Furthermore, Verwoert also argues that Beuys’s practice of speaking publicly ‘should be treated not as a metadiscourse on his art but as an artistic medium sui generis’.16 As seen in the reception of APG’s activities (see Chapter 6), in the 1970s it was not yet possible to conceptualise public discussion as an artistic activity.17 Beuys himself seemed to reinforce this impression that discussion was not a didactic medium, but a more immediate, quasi-spiritual mode of communication: ‘I want to get to the origin of the matter, to the thought behind it. . . In the simplest terms, I am trying to reaffirm the concept of art and creativity in the face of Marxist doctrine.18 Today, we can recognize not just speech, but also teaching as an artistic medium.  If Beuys drew a conceptual line between his output as a sculptor and his discursive/pedagogic work, many contemporary artists see no fundamental distinction between these categories. Programming events, seminars and discussions (and the alternative institutions that might result from these) can all be regarded as artistic outcomes in exactly the same way as the production of discrete objects, performances and projects.  At the same time, pedagogic art raises a persistent set of epistemological problems for the art historian and critic: What does it mean to do education (and programming) as art?  How do we judge these experiences?  What kind of efficacy do they seek?
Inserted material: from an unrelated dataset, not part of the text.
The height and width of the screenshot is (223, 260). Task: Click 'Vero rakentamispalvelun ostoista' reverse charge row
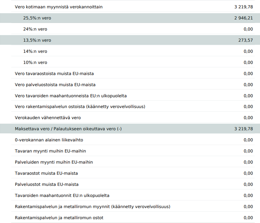[80, 107]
Do we need to experience them first hand in order to comment on them?

Such questions can also be asked of most long-term art projects with activist or therapeutic goals, but the ambiguous status of pedagogic projects seems even more pressing for those of us already engaged in institutional education.  I began writing this chapter when working at Warwick University where the question of criteria of judgement in relation to academic activities had become crushingly remote from the motivation that first led me into this profession.19  When I encountered artists speaking of education in creative an liberatory terms, it seemed perplexing, if not willfully misguided: for me, the university was one of the most bureaucratic and stiflingly uncreative environments I had ever encountered.  At the same time, I was sympathetic towards the disciplinary reorientation I was witnessing: artists seems to be moving a ‘relational’ practice (in which open-endend conviviality was sufficient evidence of social engagement) towards discursive situations with high-level intellectual content.  As an outsider, however, I was often dissatisfied with the visual and conceptual rewards of these projects.  When I found projects I liked and respected, I had no idea how to communicate them to others: their dominant goal seemed to be the production of a dynamic experience for participants, rather than the production of complex artistic forms. The spectatorial implications of art becoming education are therefore a recurrent theme in the following case studies I have chosen to focus on: Tania Bruguera, Paul Chan, Pawel Althamer and Thomas Hirschhorn. Each presents a different approach to this problem of spectatorship in relation to the pedagogic task, and show the advances that have taken place in both project-based work and its documentation since ‘Culture in Action’ (1993, discussed in Chapter 7). I have necessarily presented these projects in a more narrative, subjective voice than my examples in previous chapters.

I. Useful Art

The first, and perhaps longest running, pedagogic project of the 2000s was Cátedra Arte de Conducta (2002-9): an art school conceived as a work of art by Cuban artist Tania Bruguera (b. 1968).  Based at her home in Havana Vieja and run with the help of two staff, it was dedicated to providing a training in political and contextual art for art students in Cuba.  Bruguera established Arte de Conducta (or ‘behaviour art’)at the end of 2002, after returning to her country from participating Documenta 11 with a sense of dissatisfaction at the limitations of creating artistic experiences for viewers.  Instead she wished to make a concrete contribution to theart scene in Cuba, partly in response to its lack of institutional facilities and exhibition infrastructure, and partly in response to ongoing state restrictions on Cuban citizens’ travel and access to information.  A third factor was the recent and rapid assumption of Cuban art by US tourists in the wake of 2000 Havana Biennial, in which young artists had found their work bought up wholesale and rapidly integrated into a Western market over which they had no control.20 One of the aims of Bruguera’s project was therefore to train a new generation of artists to deal self-reflexively with this situation, mindful of a global market while producing art that addressed their local context.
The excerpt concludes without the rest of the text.